BTC trend accumulation score by cohort. Data source: Glassnode
Short-term holders react sensitively to market sentiment
Short-term holders, typically defined as those who possess BTC for 3 to 6 months, display different behavior patterns. They are more likely to sell during market corrections or periods of uncertainty.
This behavior also adheres to a discernible pattern. Data indicates that spending levels generally fluctuate roughly every 8 to 12 months.
Presently, the spending activity of short-term holders is at a historically low level, despite a volatile macroeconomic backdrop. This implies that many recent Bitcoin buyers are opting to retain their assets rather than engage in panic selling. However, if Bitcoin’s price were to decline further, it’s likely that short-term holders would be the first to sell, potentially exacerbating the downturn.

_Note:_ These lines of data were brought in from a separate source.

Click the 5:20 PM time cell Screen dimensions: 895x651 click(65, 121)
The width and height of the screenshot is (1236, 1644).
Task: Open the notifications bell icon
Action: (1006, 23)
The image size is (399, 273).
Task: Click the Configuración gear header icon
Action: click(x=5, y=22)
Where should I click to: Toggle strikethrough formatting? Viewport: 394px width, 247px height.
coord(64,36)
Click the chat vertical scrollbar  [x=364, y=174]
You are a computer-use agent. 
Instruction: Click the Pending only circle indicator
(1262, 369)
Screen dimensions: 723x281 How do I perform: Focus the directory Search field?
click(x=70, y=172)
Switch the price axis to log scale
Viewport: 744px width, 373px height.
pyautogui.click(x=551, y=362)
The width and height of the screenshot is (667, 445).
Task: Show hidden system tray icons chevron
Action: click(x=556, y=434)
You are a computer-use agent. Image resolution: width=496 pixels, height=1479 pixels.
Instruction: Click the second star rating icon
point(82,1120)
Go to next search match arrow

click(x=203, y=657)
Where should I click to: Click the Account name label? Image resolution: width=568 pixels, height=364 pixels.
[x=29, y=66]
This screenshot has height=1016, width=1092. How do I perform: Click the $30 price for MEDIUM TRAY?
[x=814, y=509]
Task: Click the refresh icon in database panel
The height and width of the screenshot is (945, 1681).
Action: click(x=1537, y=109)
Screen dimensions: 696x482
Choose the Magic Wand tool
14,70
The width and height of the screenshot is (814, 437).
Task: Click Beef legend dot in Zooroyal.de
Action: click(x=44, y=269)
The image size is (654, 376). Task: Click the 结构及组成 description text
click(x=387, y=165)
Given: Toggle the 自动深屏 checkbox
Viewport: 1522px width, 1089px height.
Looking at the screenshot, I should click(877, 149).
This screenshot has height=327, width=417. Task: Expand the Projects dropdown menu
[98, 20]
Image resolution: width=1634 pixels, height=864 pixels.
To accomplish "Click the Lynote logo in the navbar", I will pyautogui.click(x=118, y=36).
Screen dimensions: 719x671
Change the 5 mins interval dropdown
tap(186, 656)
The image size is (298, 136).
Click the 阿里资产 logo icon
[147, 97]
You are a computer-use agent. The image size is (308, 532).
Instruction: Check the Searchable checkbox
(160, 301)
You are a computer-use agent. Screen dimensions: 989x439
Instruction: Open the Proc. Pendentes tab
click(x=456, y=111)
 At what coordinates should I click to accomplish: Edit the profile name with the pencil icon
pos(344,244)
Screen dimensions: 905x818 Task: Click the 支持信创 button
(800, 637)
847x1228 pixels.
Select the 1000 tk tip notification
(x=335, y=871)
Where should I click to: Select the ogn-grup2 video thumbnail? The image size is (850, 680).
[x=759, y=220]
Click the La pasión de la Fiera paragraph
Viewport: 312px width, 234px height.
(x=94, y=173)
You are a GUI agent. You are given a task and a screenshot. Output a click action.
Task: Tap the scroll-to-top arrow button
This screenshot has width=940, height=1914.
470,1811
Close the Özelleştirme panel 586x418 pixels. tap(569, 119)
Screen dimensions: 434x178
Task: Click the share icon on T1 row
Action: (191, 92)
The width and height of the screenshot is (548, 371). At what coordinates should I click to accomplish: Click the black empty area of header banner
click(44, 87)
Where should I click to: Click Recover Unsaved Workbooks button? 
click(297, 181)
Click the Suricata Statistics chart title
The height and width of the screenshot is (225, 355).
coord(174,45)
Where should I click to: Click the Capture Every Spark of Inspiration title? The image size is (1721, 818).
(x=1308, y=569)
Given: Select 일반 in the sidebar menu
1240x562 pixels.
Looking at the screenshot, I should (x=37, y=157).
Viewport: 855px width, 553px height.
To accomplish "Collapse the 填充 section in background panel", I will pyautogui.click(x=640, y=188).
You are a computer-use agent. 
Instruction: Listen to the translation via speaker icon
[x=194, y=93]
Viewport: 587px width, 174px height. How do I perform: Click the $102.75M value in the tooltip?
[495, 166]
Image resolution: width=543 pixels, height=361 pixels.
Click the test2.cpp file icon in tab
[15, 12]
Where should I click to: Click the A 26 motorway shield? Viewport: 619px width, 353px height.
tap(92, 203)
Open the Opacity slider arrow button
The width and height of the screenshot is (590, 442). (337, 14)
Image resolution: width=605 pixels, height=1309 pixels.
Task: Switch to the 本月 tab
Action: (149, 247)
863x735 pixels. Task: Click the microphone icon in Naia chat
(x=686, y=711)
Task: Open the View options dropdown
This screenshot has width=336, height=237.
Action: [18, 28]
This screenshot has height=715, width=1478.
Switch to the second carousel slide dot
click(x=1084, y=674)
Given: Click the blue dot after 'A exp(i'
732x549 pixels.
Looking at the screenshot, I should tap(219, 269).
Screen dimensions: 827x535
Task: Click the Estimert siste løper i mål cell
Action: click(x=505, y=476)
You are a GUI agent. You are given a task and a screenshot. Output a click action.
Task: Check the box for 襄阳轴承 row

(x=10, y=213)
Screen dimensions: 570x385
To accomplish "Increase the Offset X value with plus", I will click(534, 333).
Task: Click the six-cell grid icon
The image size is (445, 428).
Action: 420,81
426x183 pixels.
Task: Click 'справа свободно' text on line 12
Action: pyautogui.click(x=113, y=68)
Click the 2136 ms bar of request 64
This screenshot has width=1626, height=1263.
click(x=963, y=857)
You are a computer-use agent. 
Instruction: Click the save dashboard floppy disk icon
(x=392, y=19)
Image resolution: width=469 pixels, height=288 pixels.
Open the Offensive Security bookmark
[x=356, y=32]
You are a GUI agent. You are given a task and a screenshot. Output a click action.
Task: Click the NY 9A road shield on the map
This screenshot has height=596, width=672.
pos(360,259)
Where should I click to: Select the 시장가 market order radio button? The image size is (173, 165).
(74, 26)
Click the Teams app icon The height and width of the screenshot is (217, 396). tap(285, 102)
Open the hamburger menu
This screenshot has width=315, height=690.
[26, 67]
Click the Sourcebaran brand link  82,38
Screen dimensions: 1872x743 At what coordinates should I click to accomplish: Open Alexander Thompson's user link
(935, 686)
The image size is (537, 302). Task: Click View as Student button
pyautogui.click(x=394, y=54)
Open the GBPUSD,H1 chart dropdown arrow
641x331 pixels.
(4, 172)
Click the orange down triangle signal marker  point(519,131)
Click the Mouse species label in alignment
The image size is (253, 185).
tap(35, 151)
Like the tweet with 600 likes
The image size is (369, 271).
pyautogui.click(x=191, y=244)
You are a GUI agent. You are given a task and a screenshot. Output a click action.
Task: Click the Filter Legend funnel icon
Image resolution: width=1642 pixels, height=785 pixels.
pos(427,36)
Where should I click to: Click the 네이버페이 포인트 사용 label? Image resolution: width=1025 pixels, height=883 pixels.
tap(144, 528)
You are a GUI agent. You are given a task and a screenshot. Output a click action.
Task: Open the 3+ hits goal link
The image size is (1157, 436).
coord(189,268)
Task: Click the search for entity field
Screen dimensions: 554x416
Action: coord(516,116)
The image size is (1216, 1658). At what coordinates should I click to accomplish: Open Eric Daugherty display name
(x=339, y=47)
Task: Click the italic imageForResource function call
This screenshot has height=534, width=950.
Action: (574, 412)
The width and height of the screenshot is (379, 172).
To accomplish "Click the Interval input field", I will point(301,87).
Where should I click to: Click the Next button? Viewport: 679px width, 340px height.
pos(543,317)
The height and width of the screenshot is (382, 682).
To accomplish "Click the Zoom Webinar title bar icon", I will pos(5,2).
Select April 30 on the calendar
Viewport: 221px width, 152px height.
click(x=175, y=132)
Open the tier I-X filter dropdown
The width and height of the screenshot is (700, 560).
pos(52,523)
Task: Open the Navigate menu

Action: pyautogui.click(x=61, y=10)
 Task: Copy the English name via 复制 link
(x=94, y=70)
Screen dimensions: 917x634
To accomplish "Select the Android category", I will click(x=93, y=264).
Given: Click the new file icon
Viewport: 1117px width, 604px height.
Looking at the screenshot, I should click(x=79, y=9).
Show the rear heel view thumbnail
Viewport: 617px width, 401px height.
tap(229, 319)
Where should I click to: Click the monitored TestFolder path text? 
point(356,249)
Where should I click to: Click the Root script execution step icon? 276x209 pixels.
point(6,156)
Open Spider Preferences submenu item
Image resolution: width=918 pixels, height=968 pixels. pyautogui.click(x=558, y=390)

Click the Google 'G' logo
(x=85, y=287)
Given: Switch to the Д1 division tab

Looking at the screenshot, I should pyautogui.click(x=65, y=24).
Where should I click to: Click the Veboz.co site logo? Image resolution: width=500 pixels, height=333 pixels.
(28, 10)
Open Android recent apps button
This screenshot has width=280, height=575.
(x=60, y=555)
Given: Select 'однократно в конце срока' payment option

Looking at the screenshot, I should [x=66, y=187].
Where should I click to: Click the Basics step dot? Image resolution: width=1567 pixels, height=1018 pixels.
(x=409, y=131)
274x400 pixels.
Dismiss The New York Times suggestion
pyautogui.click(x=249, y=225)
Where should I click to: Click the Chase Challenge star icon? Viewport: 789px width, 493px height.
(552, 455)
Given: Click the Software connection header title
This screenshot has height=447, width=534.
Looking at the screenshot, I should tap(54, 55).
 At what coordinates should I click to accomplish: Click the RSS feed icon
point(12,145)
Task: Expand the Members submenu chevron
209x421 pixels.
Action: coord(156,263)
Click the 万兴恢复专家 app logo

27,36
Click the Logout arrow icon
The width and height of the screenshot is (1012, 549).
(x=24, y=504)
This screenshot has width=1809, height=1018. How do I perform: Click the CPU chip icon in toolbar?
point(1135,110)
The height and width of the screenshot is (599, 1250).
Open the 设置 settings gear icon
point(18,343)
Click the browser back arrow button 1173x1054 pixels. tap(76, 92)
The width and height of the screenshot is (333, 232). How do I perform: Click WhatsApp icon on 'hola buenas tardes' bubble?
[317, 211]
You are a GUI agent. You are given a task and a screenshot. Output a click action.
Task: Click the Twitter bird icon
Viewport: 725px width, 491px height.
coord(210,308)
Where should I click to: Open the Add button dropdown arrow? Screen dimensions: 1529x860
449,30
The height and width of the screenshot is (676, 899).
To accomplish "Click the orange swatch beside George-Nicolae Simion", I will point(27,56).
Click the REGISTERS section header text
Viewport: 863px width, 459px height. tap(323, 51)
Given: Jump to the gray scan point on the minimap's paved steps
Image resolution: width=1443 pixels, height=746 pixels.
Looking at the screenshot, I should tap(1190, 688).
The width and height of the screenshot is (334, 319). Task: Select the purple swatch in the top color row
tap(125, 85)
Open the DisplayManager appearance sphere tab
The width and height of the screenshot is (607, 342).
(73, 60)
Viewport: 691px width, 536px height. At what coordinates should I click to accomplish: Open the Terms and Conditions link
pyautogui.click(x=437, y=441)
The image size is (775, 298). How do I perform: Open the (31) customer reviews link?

BTC short-term holders’ spending behavior. Data source: Glassnode
Markets are ultimately driven by human behavior. Emotions such as fear, greed, denial, and elation do not just affect individual choices—they influence entire market trends. This is why recognizable patterns often emerge: bubbles expand as greed takes hold and then burst amid panic selling.
A well-known metric, the Fear & Greed Index, encapsulates this cycle effectively. This index, based on various market indicators, typically oscillates every 3 to 5 months, shifting from neutral to either greed or fear.
Since February, market sentiment has lingered within the realms of fear and extreme fear, further intensified by geopolitical tensions and downturns in the global stock markets. Still, human psychology tends to follow a cyclical pattern, suggesting that a return to a “neutral” sentiment could be on the horizon within the next 1-3 months.

Fear & Greed Index chart. Data source: CoinMarketCap
One of the most intriguing aspects of market cycles is their capacity to become self-fulfilling. When enough participants subscribe to a particular pattern, they begin to act accordingly, cashing out at expected peaks and buying at anticipated lows. This collective behavior reinforces the cycle and contributes to its longevity.
Bitcoin serves as an illustrative example. Although its cycles may not adhere to precise timing, they display a consistent rhythm that shapes expectations and, in turn, actually influences market reality.
This piece is not meant to provide investment advice or recommendations. Every investment decision carries risks, and readers are encouraged to conduct their own research prior to making choices.